[Saved entries]
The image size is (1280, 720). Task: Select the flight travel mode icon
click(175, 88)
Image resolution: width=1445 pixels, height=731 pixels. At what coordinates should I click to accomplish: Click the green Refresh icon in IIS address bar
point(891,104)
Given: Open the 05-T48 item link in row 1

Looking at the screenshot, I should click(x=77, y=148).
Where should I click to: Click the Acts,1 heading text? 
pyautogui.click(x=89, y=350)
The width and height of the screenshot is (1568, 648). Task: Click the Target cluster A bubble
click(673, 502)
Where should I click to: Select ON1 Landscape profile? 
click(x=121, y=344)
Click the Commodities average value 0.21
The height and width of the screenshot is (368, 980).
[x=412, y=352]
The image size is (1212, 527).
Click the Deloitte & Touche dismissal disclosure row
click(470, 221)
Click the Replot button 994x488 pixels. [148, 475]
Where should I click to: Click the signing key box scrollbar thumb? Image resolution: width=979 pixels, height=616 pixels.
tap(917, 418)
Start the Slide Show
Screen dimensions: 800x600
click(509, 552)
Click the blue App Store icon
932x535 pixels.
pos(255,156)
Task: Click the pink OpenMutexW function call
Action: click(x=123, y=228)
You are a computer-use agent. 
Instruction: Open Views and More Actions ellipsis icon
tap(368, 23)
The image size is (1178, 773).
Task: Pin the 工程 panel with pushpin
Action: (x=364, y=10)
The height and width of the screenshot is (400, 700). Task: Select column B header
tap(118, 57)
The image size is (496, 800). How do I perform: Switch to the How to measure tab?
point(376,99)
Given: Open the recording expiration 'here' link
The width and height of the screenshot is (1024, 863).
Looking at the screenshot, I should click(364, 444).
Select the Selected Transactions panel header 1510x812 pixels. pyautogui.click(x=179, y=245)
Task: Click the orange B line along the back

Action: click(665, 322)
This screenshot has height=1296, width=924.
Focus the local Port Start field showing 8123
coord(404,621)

WORK INSTRUCTION: Only the lines above from the line containing "Where should I click to: Click the Acts,1" through the line containing "You are a computer-use agent." should be retyped, exactly and with both ends included.

SOLUTION TO THE EXERCISE:
Where should I click to: Click the Acts,1 heading text? 
pyautogui.click(x=89, y=350)
The width and height of the screenshot is (1568, 648). Task: Click the Target cluster A bubble
click(673, 502)
Where should I click to: Select ON1 Landscape profile? 
click(x=121, y=344)
Click the Commodities average value 0.21
The height and width of the screenshot is (368, 980).
[x=412, y=352]
The image size is (1212, 527).
Click the Deloitte & Touche dismissal disclosure row
click(470, 221)
Click the Replot button 994x488 pixels. [148, 475]
Where should I click to: Click the signing key box scrollbar thumb? Image resolution: width=979 pixels, height=616 pixels.
tap(917, 418)
Start the Slide Show
Screen dimensions: 800x600
click(509, 552)
Click the blue App Store icon
932x535 pixels.
pos(255,156)
Task: Click the pink OpenMutexW function call
Action: click(x=123, y=228)
You are a computer-use agent. 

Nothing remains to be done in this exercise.